Nuclear medicine: 80% of care is oncological

Wednesday, September 21, 2022 | 1:00 a.m.

An average of two thousand benefits a year are performed in the Nuclear Medicine Service of the Madariaga de Posadas Hospital, of which 80% correspond to oncological pathologies.

This care center located in the Posadas Health Park is the only one in the province, in the public sphere, that has this service, which is of great importance in the provincial health system.

In this sense, doctor Gustavo Goral, responsible for the service, explained what nuclear medicine is. “This is a medical specialty where radiopharmaceuticals are used to carry out diagnostic studies or treatments of different pathologies through a gamma camera,” he pointed out.

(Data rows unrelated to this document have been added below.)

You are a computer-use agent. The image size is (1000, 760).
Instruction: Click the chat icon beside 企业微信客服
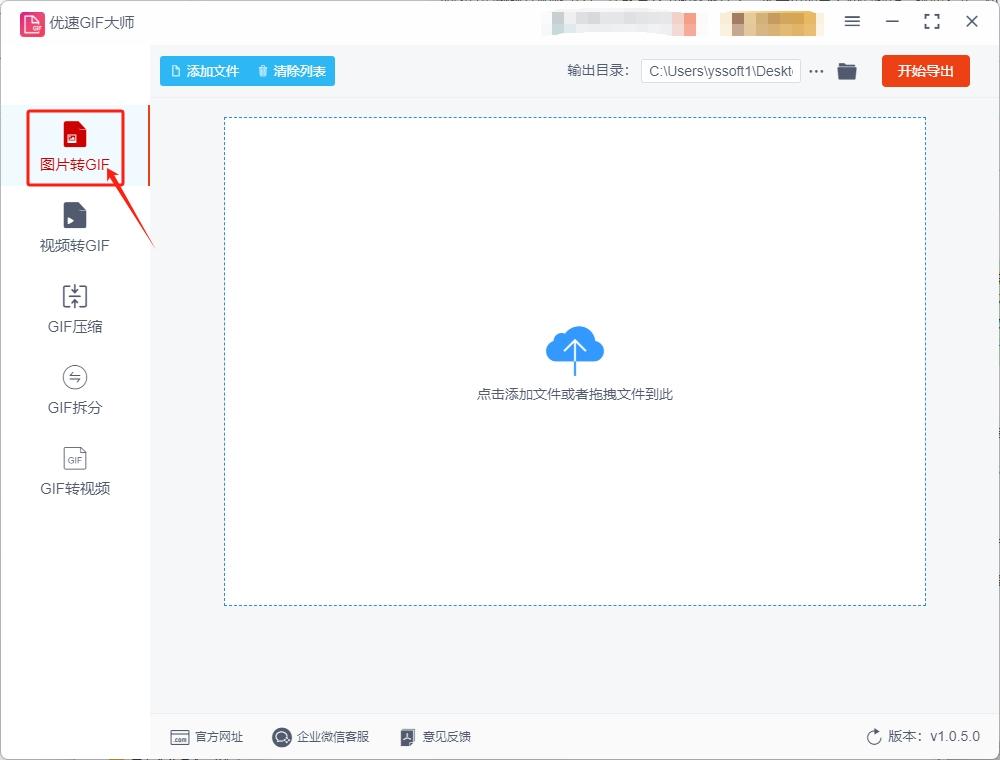point(281,737)
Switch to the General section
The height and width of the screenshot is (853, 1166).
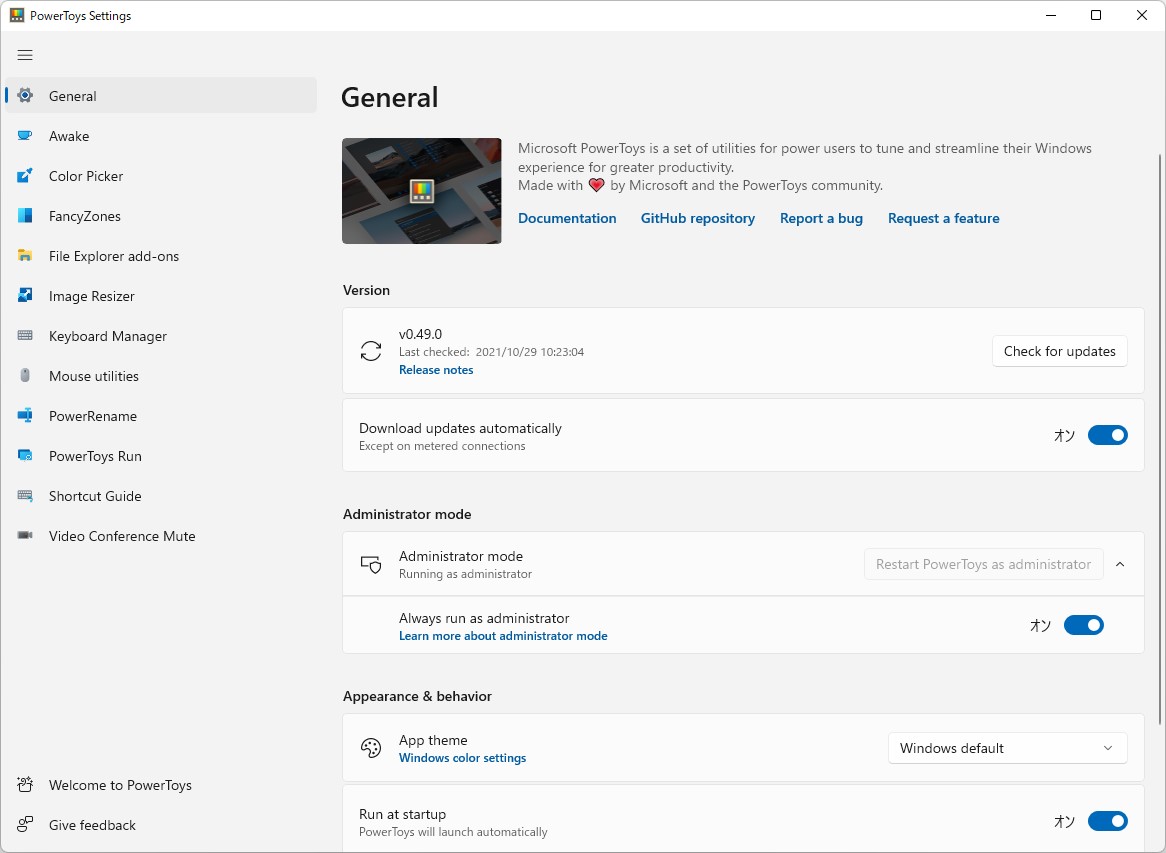tap(72, 96)
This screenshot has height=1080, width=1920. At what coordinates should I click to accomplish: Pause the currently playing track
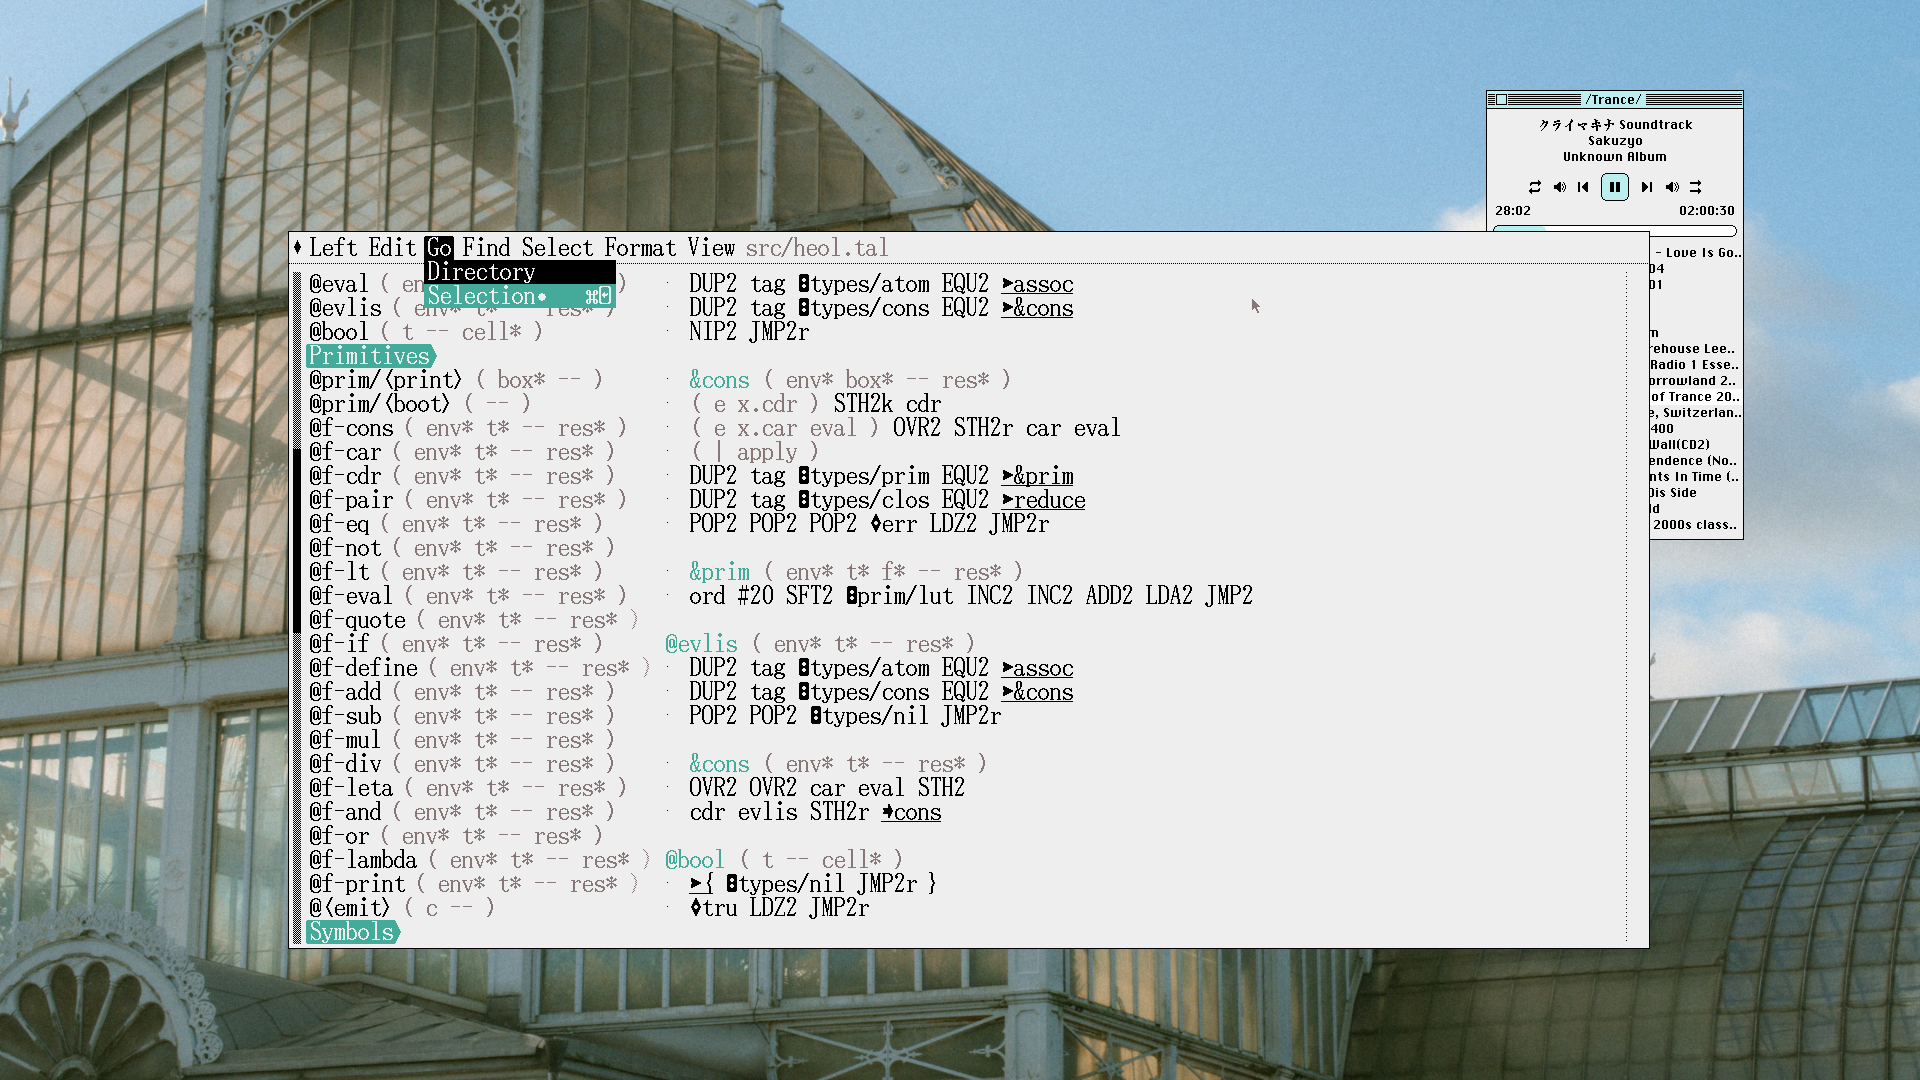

The health worker highlighted the importance of the Nuclear Medicine Service in the public sphere of the province.

Likewise, he detailed the infrastructure and equipment with which they work. “We have a double-head gamma camera to carry out the studies and we also have other intraoperative equipment, which is used to support the surgeon in the identification of sentinel nodes, in different pathologies such as breast cancer and melanoma”, counted.

Along the same lines, he maintained that “in gamma camera studies, the patient is administered a radiopharmaceutical, which is selected according to the system that one wants to study, and a radioactive isotope, which emits gamma radiation, so that the emission of energy that the patient is emitting.

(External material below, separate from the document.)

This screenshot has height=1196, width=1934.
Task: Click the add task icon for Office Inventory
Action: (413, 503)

Goral also specified that the most common study they perform is the bone scan. “It is related to oncology, it is used for patient control and the search for bone metastases, breast, lung and prostate cancer”, he indicated.

In addition, he referred to other areas of application of nuclear medicine: “We apply it to cardiology in the evaluation of myocardial reality and cardiac ischemia. In pediatrics, we perform renal scintigrams in patients who had repeated urinary tract infections, so renal function is evaluated and whether the kidney was affected”.

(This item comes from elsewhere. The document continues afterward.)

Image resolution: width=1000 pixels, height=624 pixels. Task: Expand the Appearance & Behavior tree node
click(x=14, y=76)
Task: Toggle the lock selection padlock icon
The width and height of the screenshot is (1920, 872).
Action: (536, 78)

Finally, he specified that the Nuclear Medicine Service of the Madariaga Hospital has all the corresponding qualifications.

“Nuclear medicine, at the national level, is regulated and supervised by an entity called the nuclear regulatory authority. For a nuclear medicine service to work, it must have the corresponding qualifications, either from the institution where it is located and from the human resource that operates. the equipment and manages the radioactive material”, he concluded.